Write out exactly what each line says, starting with the first line below and ending on the one with "Agricultural Science (58, 706)".

━━ Material shown ━━

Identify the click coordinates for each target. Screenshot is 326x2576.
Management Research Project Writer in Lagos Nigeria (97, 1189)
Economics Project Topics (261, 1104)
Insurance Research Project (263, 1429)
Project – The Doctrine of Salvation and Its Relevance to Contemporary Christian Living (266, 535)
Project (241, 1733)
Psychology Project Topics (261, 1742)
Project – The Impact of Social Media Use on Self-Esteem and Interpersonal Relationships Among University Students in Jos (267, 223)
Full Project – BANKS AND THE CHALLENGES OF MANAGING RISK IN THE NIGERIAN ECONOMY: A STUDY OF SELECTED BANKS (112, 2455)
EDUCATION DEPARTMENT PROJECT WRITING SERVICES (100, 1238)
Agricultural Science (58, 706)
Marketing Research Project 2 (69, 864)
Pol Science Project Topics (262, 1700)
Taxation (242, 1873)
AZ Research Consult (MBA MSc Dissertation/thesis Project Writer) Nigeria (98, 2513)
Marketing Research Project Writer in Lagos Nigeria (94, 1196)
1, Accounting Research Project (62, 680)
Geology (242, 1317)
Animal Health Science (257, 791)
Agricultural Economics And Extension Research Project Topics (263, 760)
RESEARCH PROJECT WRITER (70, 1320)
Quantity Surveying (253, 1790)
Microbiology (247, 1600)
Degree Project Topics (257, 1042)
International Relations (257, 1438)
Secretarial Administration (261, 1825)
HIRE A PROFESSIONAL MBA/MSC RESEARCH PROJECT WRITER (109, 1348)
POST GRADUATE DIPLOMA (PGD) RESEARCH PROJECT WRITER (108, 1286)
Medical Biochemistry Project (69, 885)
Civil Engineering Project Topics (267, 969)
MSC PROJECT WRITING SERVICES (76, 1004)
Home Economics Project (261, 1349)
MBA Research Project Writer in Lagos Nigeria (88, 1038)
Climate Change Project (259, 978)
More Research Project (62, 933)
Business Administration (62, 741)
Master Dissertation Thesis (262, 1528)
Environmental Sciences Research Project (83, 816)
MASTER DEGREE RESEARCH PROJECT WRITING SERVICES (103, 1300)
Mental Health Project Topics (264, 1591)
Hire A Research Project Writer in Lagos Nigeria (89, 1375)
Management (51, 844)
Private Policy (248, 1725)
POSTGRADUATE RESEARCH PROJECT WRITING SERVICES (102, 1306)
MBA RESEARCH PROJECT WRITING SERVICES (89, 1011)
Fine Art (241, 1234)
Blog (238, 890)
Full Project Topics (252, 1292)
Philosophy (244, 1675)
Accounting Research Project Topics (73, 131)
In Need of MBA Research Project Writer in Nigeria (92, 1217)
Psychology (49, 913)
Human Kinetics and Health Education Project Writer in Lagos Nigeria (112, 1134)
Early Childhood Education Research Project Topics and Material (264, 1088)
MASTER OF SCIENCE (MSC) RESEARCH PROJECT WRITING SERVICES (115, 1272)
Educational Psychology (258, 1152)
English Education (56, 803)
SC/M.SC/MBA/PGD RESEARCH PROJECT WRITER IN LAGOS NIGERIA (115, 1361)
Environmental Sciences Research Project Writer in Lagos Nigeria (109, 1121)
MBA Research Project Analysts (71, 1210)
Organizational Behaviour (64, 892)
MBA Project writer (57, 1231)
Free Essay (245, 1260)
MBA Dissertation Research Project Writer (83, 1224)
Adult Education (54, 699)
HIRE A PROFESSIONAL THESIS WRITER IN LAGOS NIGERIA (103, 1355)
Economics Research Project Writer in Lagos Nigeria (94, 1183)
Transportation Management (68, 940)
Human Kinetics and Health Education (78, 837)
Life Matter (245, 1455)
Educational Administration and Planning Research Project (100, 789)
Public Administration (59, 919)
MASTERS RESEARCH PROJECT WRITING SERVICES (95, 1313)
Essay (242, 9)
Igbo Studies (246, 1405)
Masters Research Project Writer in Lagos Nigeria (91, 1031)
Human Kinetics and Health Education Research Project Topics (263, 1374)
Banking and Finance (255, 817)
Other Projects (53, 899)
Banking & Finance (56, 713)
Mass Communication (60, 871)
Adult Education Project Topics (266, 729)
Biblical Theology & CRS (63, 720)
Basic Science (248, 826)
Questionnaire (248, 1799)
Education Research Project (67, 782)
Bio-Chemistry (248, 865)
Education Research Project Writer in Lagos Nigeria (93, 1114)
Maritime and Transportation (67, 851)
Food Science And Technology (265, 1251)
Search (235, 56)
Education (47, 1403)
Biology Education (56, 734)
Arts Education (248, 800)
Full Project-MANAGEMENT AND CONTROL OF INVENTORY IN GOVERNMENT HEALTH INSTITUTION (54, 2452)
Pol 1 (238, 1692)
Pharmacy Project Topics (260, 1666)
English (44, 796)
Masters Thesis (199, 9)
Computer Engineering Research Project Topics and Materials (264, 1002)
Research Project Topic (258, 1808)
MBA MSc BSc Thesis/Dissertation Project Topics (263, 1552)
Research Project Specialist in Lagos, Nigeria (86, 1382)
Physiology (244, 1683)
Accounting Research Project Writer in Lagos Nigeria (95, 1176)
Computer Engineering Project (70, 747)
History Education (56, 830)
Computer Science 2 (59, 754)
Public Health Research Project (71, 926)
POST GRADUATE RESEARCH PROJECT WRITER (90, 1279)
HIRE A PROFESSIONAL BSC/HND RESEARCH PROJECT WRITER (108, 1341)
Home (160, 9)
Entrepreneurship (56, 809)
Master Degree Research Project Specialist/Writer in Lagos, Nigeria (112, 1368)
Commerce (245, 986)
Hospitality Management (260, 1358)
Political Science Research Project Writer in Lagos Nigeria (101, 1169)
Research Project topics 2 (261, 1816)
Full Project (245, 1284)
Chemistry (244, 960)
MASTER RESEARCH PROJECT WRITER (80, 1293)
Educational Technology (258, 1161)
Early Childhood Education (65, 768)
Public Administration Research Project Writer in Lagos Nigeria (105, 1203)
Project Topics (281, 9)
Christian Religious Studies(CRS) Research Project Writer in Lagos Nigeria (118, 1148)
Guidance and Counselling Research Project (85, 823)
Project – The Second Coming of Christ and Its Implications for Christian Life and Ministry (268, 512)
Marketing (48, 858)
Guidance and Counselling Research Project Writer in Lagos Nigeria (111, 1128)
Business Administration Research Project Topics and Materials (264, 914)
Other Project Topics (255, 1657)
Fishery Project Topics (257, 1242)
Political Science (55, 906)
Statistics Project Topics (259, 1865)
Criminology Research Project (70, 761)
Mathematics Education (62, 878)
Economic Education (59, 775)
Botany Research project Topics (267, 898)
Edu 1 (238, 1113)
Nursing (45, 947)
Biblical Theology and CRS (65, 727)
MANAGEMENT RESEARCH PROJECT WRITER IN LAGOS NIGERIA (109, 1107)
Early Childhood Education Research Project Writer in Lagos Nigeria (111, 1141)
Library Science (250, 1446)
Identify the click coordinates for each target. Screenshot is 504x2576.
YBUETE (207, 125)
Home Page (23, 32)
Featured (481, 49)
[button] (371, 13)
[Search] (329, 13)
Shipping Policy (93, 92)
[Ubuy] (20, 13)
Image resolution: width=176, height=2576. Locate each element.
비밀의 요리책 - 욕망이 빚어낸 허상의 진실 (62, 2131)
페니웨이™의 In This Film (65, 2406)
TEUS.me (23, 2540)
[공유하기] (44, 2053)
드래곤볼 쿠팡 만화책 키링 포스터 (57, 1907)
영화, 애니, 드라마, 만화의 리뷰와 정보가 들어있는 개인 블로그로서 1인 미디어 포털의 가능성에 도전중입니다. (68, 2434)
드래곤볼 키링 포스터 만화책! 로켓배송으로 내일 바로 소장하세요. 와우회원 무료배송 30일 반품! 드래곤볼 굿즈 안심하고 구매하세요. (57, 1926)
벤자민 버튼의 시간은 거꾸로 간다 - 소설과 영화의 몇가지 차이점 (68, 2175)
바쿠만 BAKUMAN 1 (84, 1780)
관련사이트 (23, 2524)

━━━

Solution to this task:
Identify the click coordinates for each target. Screenshot is 326x2576.
Management Research Project Writer in Lagos Nigeria (97, 1189)
Economics Project Topics (261, 1104)
Insurance Research Project (263, 1429)
Project – The Doctrine of Salvation and Its Relevance to Contemporary Christian Living (266, 535)
Project (241, 1733)
Psychology Project Topics (261, 1742)
Project – The Impact of Social Media Use on Self-Esteem and Interpersonal Relationships Among University Students in Jos (267, 223)
Full Project – BANKS AND THE CHALLENGES OF MANAGING RISK IN THE NIGERIAN ECONOMY: A STUDY OF SELECTED BANKS (112, 2455)
EDUCATION DEPARTMENT PROJECT WRITING SERVICES (100, 1238)
Agricultural Science (58, 706)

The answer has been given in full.